Of course, Shoupe notes, that does not mean that she is unconcerned about the potential effects of HRT: She says she regularly monitors her patients, keeping an eye on their health via mammograms, bone scans and pelvic ultrasounds.

“I’m letting my patients make their decision on their own,” Shoupe says, “but I am trying to give them my take on the study, to give them an overview of what’s going on. I just really believe that low-dose estrogen is a very valuable tool for many menopausal and postmenopausal women. If the Women’s Health Initiative study has convinced me of anything, it convinced me to try using even lower doses of estrogen, to balance the effects of the hormones.”

Subir Roy, M.D., professor of obstetrics and gynecology at the Keck School, agrees that the NIH study really needs to be taken with a grain of salt. “The study had a rather arbitrary design,” he says. “For one thing, they used a single dose of HRT for all the women. Ob/GYNS don’t just give all women a standard dose of hormones—we treat the individual. In addition, the study was composed of women who are significantly older, rather than in recently menopausal women.”
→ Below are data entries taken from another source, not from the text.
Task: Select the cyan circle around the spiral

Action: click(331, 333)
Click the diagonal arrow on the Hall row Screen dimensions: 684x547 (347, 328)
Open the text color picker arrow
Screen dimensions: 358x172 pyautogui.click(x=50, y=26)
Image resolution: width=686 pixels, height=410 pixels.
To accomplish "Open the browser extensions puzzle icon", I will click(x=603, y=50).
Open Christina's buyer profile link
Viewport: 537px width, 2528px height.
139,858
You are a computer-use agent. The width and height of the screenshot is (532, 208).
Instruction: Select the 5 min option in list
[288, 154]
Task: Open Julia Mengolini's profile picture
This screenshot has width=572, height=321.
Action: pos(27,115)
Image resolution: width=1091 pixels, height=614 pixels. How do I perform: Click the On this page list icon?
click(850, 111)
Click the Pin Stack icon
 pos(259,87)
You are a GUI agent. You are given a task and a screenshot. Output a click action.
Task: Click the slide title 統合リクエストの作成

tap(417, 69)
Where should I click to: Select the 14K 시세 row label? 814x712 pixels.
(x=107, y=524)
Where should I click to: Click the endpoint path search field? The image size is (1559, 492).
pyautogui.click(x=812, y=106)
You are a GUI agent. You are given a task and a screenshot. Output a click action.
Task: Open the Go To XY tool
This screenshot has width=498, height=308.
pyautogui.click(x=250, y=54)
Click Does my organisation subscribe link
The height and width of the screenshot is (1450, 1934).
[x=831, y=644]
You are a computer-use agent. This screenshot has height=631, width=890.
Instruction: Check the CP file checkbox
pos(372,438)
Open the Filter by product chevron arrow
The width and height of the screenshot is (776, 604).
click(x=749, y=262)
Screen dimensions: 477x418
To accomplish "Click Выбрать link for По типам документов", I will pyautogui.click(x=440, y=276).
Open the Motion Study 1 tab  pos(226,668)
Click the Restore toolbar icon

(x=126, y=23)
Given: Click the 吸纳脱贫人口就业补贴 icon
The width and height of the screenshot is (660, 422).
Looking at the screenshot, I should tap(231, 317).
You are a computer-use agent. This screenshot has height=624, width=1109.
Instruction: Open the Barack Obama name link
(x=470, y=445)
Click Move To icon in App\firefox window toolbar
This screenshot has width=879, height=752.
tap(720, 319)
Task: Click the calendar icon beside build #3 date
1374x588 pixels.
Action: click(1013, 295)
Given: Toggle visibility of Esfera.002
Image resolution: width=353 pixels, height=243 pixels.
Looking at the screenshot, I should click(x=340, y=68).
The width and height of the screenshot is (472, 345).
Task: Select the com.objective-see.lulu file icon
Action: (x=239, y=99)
What is important to remember, Roy continues, is that HRT has a number of significant benefits—from protection against osteoporosis and dementia to a reduction in tooth loss, colon cancer and genitourinary complaints. In addition, he notes, HRT seems to increase a woman’s overall sense of well-being, and can—when taken via a skin patch—actually increase sex drive in some women. [See Benchmarks, page 32.]

“All these data really tell us is not to use a single, high dose of HRT blindly in older individuals,” Roy says. “And we already knew that.”

Still, notes Ross, the Women’s Health Initiative study—for all its limitations—focused attention on a number of important questions and raised issues about the safety and efficacy of various forms and preparations of hormone replacement therapy that will now be looked at carefully.

“For those of us who have spent a good part of our lives working on these issues,” Ross says, “we tend to think we know a lot about the risks of hormone replacement therapy, especially with regards to breast cancer. And we do know a lot. But the reality is, we’ll likely learn a whole lot more during the next decade or so. There’s always more to learn.”